§ PROVIDED DATA
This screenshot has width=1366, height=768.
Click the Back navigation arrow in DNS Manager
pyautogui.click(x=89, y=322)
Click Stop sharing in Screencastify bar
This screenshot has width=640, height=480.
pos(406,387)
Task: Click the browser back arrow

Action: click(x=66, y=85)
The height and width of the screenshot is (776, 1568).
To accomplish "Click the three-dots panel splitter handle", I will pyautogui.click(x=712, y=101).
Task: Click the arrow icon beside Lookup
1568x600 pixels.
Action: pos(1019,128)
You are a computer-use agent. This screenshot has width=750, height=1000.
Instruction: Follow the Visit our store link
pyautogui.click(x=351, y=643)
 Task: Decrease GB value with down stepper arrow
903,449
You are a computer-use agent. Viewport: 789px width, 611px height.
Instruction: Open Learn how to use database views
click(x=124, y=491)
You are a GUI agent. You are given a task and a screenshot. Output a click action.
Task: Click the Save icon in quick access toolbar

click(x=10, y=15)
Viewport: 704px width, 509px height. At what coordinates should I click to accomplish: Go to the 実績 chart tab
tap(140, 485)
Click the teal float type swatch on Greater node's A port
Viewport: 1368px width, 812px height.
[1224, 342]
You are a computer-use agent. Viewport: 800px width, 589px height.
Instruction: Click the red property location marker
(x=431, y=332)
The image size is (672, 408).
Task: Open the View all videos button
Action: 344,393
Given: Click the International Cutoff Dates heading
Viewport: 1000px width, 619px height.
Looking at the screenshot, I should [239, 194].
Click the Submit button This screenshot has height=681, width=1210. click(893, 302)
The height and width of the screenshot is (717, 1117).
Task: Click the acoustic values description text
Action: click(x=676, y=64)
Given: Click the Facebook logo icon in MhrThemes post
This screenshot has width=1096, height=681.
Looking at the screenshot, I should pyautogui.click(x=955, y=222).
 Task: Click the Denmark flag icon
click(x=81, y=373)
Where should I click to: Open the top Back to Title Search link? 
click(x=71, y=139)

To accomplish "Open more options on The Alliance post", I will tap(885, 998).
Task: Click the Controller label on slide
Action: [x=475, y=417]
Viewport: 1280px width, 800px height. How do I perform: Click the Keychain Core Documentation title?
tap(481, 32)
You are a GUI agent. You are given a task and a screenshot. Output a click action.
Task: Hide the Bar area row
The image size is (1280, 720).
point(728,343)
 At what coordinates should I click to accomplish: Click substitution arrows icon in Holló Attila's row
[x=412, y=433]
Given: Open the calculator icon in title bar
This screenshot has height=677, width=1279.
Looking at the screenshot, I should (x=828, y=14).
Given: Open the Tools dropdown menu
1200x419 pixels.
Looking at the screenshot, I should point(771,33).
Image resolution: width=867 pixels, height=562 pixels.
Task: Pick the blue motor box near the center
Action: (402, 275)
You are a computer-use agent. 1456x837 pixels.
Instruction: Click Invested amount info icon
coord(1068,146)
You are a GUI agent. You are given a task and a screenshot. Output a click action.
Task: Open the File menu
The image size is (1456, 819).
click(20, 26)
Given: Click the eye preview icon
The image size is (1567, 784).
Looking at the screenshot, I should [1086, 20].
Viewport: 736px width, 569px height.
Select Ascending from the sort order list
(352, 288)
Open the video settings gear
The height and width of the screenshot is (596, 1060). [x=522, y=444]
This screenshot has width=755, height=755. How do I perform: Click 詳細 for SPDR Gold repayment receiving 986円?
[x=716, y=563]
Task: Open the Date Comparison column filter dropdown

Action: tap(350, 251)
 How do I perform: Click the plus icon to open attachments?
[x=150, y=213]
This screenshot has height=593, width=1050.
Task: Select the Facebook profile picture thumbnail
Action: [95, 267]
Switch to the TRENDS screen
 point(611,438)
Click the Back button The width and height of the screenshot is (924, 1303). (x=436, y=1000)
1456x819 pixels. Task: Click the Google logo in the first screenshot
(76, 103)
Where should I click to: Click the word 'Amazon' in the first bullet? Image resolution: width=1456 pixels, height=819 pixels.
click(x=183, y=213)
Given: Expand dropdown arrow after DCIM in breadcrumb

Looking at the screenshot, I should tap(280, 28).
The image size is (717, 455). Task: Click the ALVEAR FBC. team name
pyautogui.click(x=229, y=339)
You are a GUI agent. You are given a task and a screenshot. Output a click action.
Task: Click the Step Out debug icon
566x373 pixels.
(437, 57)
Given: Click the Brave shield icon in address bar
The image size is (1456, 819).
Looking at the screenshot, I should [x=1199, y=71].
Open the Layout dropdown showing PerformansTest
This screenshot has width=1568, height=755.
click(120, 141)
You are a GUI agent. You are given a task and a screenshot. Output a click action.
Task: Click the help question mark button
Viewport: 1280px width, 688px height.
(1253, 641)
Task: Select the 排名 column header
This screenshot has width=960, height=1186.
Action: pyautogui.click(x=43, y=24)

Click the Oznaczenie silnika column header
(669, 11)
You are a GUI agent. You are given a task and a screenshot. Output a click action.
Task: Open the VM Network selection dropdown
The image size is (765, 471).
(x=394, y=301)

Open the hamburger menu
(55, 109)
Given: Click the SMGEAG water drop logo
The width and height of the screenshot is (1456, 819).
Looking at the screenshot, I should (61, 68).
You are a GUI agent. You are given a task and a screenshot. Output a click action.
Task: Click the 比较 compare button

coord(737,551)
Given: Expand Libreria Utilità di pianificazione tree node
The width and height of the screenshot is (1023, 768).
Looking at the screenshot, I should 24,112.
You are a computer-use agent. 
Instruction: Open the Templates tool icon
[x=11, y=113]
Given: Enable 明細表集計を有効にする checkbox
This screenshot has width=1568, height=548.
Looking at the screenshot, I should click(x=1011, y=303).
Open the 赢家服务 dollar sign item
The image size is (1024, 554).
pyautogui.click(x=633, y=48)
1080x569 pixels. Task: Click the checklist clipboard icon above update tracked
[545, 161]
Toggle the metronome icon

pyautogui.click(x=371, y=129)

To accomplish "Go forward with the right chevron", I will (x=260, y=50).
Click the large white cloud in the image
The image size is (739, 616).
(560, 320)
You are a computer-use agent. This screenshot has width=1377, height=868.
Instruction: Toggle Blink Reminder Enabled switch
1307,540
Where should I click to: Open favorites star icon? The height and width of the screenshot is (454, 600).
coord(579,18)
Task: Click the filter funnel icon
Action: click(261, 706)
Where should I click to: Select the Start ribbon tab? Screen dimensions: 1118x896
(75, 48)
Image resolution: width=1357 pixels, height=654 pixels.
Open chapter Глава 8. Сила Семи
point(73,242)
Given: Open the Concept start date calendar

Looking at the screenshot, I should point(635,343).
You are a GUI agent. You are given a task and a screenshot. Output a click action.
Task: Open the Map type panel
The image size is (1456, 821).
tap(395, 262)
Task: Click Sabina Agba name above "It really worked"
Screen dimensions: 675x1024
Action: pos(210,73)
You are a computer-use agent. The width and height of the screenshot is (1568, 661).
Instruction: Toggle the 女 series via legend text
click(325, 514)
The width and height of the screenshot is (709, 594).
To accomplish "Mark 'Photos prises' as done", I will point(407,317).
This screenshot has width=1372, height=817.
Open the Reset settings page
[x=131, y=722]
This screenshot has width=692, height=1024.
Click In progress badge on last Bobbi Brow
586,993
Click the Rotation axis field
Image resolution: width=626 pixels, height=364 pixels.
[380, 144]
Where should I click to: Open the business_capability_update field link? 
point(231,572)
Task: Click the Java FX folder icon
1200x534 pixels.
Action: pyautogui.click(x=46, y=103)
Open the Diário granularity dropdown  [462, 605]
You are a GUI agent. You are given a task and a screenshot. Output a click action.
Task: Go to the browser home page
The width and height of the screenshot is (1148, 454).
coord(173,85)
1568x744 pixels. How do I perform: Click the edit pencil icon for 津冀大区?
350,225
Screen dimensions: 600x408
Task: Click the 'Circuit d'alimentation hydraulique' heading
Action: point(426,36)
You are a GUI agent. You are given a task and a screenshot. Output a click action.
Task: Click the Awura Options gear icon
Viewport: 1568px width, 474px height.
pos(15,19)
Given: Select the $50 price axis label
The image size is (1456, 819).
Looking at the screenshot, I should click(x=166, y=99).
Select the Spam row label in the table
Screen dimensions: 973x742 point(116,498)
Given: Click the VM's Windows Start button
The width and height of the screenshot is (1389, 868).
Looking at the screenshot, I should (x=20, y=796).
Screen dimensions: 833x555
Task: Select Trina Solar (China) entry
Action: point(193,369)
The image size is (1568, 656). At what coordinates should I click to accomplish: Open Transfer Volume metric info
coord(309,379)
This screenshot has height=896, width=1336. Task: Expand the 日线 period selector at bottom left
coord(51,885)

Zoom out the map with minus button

§ TO DO
Can you return everything from the line containing "The height and width of the screenshot is (776, 1568)." down to the line containing "Action: [x=475, y=417]", both included, reproducing the items exactly?

§ WRITTEN RESPONSE
The height and width of the screenshot is (776, 1568).
To accomplish "Click the three-dots panel splitter handle", I will pyautogui.click(x=712, y=101).
Task: Click the arrow icon beside Lookup
1568x600 pixels.
Action: pos(1019,128)
You are a computer-use agent. This screenshot has width=750, height=1000.
Instruction: Follow the Visit our store link
pyautogui.click(x=351, y=643)
 Task: Decrease GB value with down stepper arrow
903,449
You are a computer-use agent. Viewport: 789px width, 611px height.
Instruction: Open Learn how to use database views
click(x=124, y=491)
You are a GUI agent. You are given a task and a screenshot. Output a click action.
Task: Click the Save icon in quick access toolbar

click(x=10, y=15)
Viewport: 704px width, 509px height. At what coordinates should I click to accomplish: Go to the 実績 chart tab
tap(140, 485)
Click the teal float type swatch on Greater node's A port
Viewport: 1368px width, 812px height.
[1224, 342]
You are a computer-use agent. Viewport: 800px width, 589px height.
Instruction: Click the red property location marker
(x=431, y=332)
The image size is (672, 408).
Task: Open the View all videos button
Action: 344,393
Given: Click the International Cutoff Dates heading
Viewport: 1000px width, 619px height.
Looking at the screenshot, I should [239, 194].
Click the Submit button This screenshot has height=681, width=1210. click(893, 302)
The height and width of the screenshot is (717, 1117).
Task: Click the acoustic values description text
Action: click(x=676, y=64)
Given: Click the Facebook logo icon in MhrThemes post
This screenshot has width=1096, height=681.
Looking at the screenshot, I should pyautogui.click(x=955, y=222).
 Task: Click the Denmark flag icon
click(x=81, y=373)
Where should I click to: Open the top Back to Title Search link? 
click(x=71, y=139)

To accomplish "Open more options on The Alliance post", I will tap(885, 998).
Task: Click the Controller label on slide
Action: [x=475, y=417]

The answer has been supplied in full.